慢性腎不全(CKD)において、腎臓超音波検査(腎エコー)は腎機能の状態を視覚的に評価できる重要な検査です。血液検査や尿検査ではわからない、腎臓の形態的変化や構造異常を非侵襲的に確認できるため、診断・経過観察・合併症の評価に広く活用されます。
🧠 腎臓超音波検査とは?
腎臓超音波検査は、体表から超音波を当てて腎臓の構造を画像化する検査です。
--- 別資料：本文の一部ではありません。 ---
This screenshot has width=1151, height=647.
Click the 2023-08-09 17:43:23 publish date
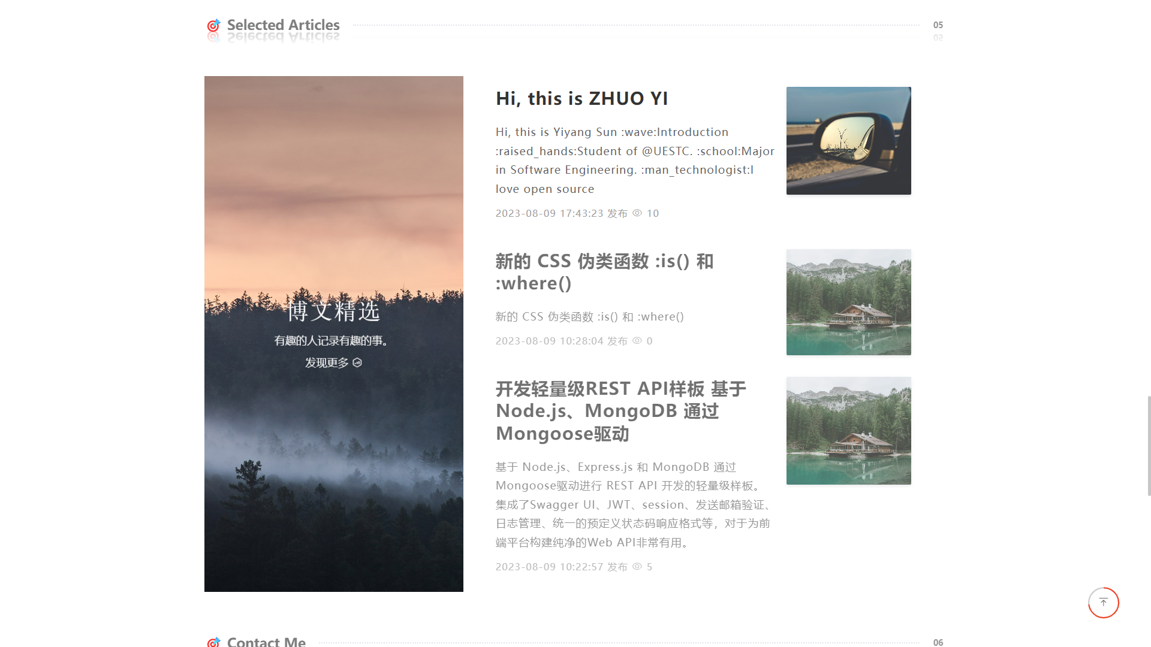pos(549,213)
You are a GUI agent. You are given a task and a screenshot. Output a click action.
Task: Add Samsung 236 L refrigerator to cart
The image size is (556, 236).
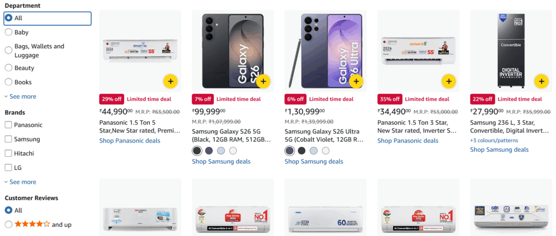pos(541,81)
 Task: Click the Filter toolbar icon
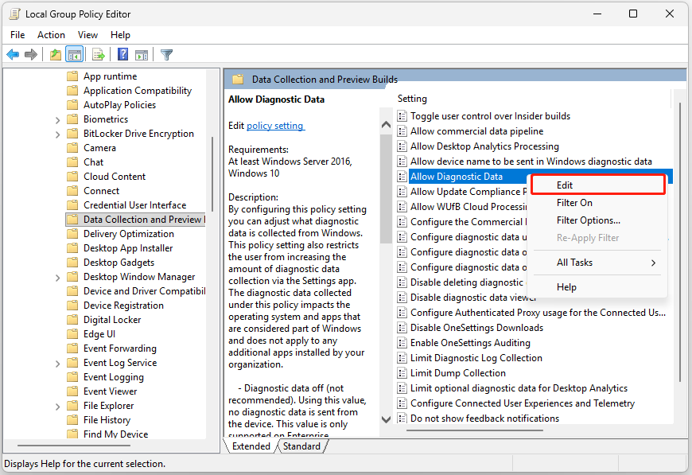point(165,54)
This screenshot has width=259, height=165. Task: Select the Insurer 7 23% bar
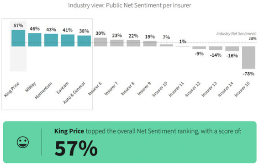tap(117, 43)

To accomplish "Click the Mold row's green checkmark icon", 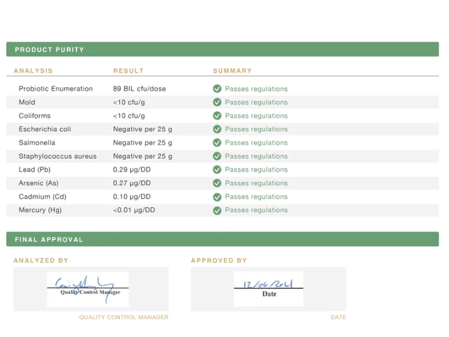I will 217,102.
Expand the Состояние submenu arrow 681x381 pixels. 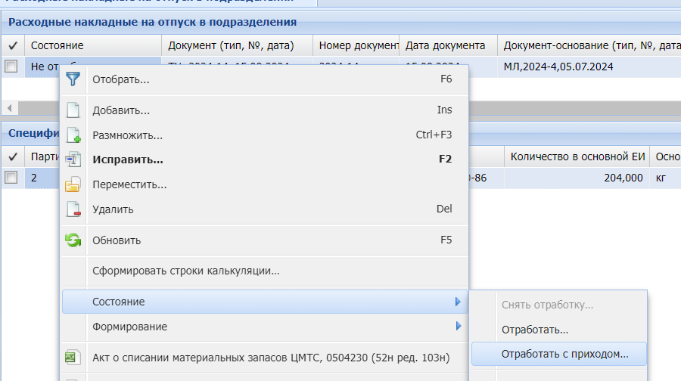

痛みや放射線被曝がなく、10〜20分程度で終了する安全な検査として、CKD患者に繰り返し実施できます。
🔍 検査でわかること
評価項目 | 意義 |
腎臓の大きさ・形 | 萎縮(腎長径の短縮)は慢性腎不全の進行を示唆 |
腎実質の厚み・輝度 | 腎皮質の菲薄化や輝度上昇は腎硬化や線維化の兆候 |
腎盂・腎杯の拡張 | 水腎症や尿路閉塞の可能性 |
嚢胞・腫瘍・結石 | 腎嚢胞・腎細胞癌・腎結石の早期発見 |
左右差 | 腎血管性高血圧や片側性疾患の評価 |
血流(ドップラー) | 腎動脈狭窄・腎内血流の低下・抵抗指数(RI)による腎機能評価 |
🩺 慢性腎不全との関係
✅ 腎機能低下に伴う形態変化
- 腎臓は進行するにつれて萎縮し、腎実質が菲薄化
- 中心エコー帯(CEC)が不明瞭になり、腎皮質の輝度が上昇する傾向
- 末期腎不全では腎長径が10cm未満になることもある
✅ 合併症の評価
- 後天性嚢胞性腎疾患(ACDK):透析患者に多く、腎嚢胞が多数形成される
- 腎動脈狭窄:高血圧の原因となり、ドップラーで血流速度や抵抗を評価
- 腎盂拡張(水腎症):尿路閉塞による腎後性腎不全の早期発見に有用
✅ まとめ:腎臓超音波検査は“腎機能の鏡”
腎臓超音波検査は、慢性腎不全の進行度や合併症を視覚的に捉えることができる重要な検査です。血液検査だけでは見逃されがちな構造異常や腫瘍・結石・血流異常を早期に発見し、透析導入の判断や治療方針の決定に役立ちます。